徐々にブロックを組まれても相手陣内へ迫る手段を試しつつ、速さの顕示も忘れていないマリノス。次なる課題は、ブロックを超えて相手陣内へ迫ったあといかにゴールまで至るのかのルート設計だろうか。

残念ながら川崎戦での揺さぶりは単発的になってしまい、シュート本数が伸びるまでには至らなかった。CB・GKを中心としたビルドアップ部隊からのパスにより緩急や長短を織り交ぜさせ、揺さぶりを強化していくのか、それともサイドからの侵入でテルやエウのドリブルのようなアクセントを加えてみるのか、はたまた一度ボールロストしてでも相手陣内へ蹴り込んでプレスをかけてショートカウンターを鋭くしていくのか。アプローチは様々あるだろうが、確たるものはまだ掴めていない印象だ。

今の所、タメの作れる右の水沼・独力でアクセントをつけられるエウの同時起用(のちにテル宮市のスピードで畳み掛ける)でブロックを崩すという7月上旬までのやり方を超えられるものは見えてきていない。ここが固まらないことには、「後ろでボールを動かせるのはいいけど、結局どこのスペースをいつ空けて最後どの形に繋げるの?」という部分が曖昧なままで、チームとしてゴールまでの共通の絵が描きにくいままになってしまう。

新加入のヤン・マテウスを上手く利用するのか、それともまた別の策を講じるのか。ケヴィンの次なる一手がハマったとき、いよいよ手に負えないマリノスが出来上がっているかもしれない。

おわりに

相手の対策を優先して勝利する手段もある。サッカーに芸術点はないし、勝ったか負けたかシーズン終わりにどれだけ勝ち点を積んだかで人はチームの成否を語るだろう。それでも、マリノスは半ば意固地になって「スコアや順位は関係なく攻撃の回数を増やし何度でもゴールを狙う」という自分たちのポリシーに殉じた。もしかしたら、ケヴィンに「今季ベスト」と言わしめたのは、そんな不格好ながらも愚直な心意気の部分だったかもしれない。

マリノスというチームは、対策を講じられてバグを直すことを繰り返して強くなってきたチームである。
川崎戦までの5試合での苦渋も、デバッグ箇所の指摘だと思えば、今後チームが成長するための糧となるだろう。

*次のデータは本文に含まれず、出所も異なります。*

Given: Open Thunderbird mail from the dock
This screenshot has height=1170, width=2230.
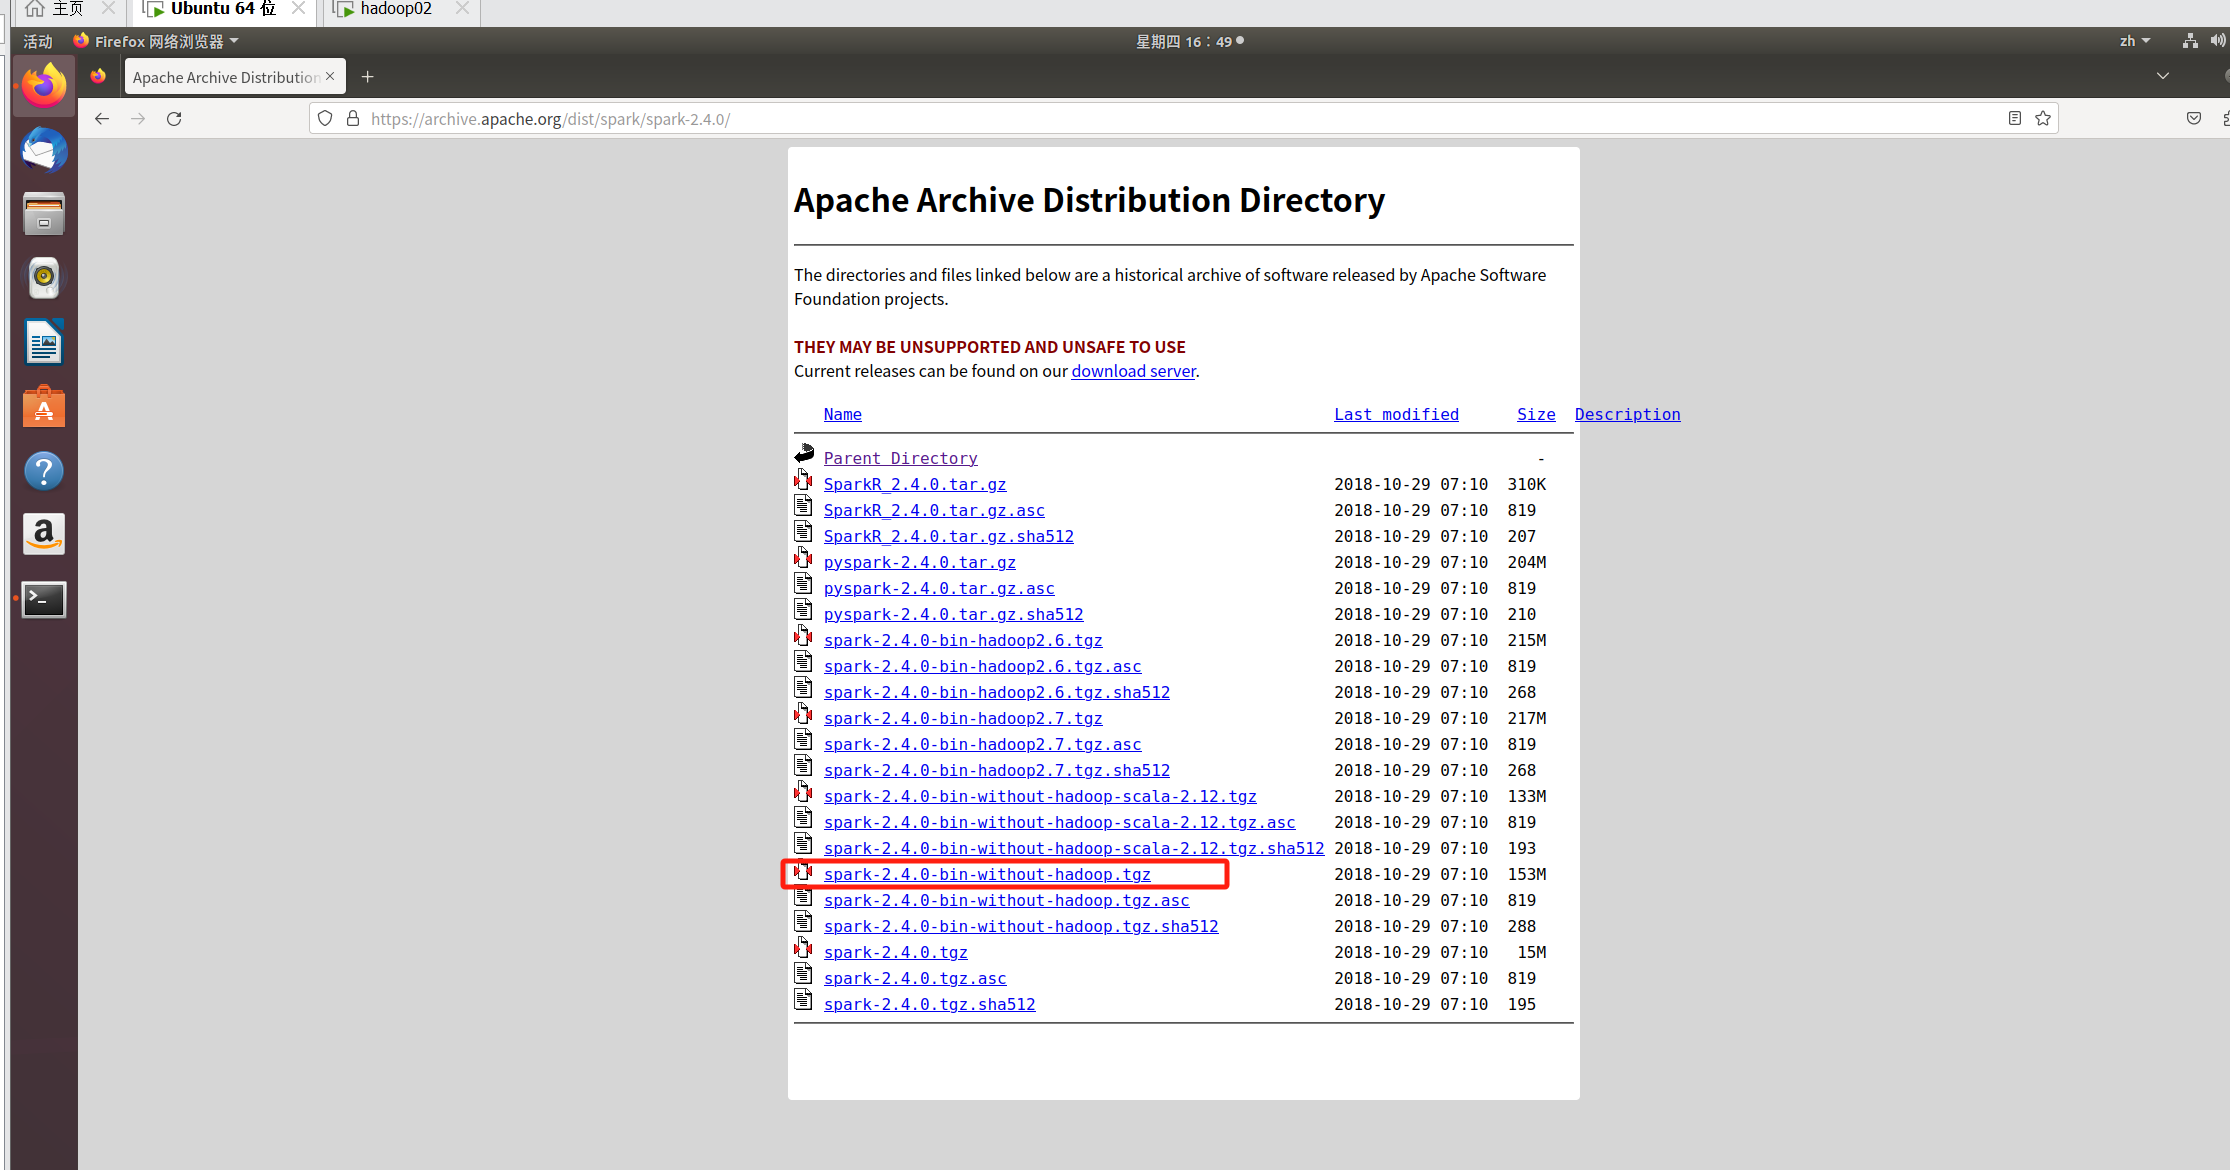Looking at the screenshot, I should click(44, 151).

だが一方で、今のチームはあとリーグ戦で10試合、カップ戦も合わせて最大20試合も戦うことなく解散する。出入りの激しいマリノスにおいて2023シーズンも全く同じメンバーで挑むことは考えにくい。
そんな事実に直面した時、サポの私にこみ上げるのは「このチーム、2022のマリノスにタイトルをとってもらって、語り継がれるチームになって欲しい」という思いだ。2019のチームもシャーレがあったからこそ未だ色褪せることなくマリサポに語られ続けている。鬼門カシマを超えたあの熱情を、代表に7選手を出した誇らしさを、そして宮市亮の不撓不屈を含んだ2022の章のエピローグには、「惜しかったシーズン」なんて言葉は似合わない。「強さを増してタイトルを取り戻した栄光のシーズン」と末筆に書き添えたいのだ。

であれば、こんなところでは終われない。いや、こんなところでくたばってたまるか。プライドと呼ぶにはいささか泥臭い「意地」を通し、マリノスは彩りを増したマリノスの色でタイトルを奪い、この道を正解にするほかない。

シーズンも中間地点を過ぎた今、リーグ戦はダービーで敗北、ルヴァンの準決勝進出は危うい状況。今年屈指の正念場だ。ただ、その正念場を超えれば、また1つ「マリノス対策」を上回った手応えが得られる。

この壁を超えた強さに手を伸ばす意地っ張りなトリコロールに、もう一丁祝福あれ。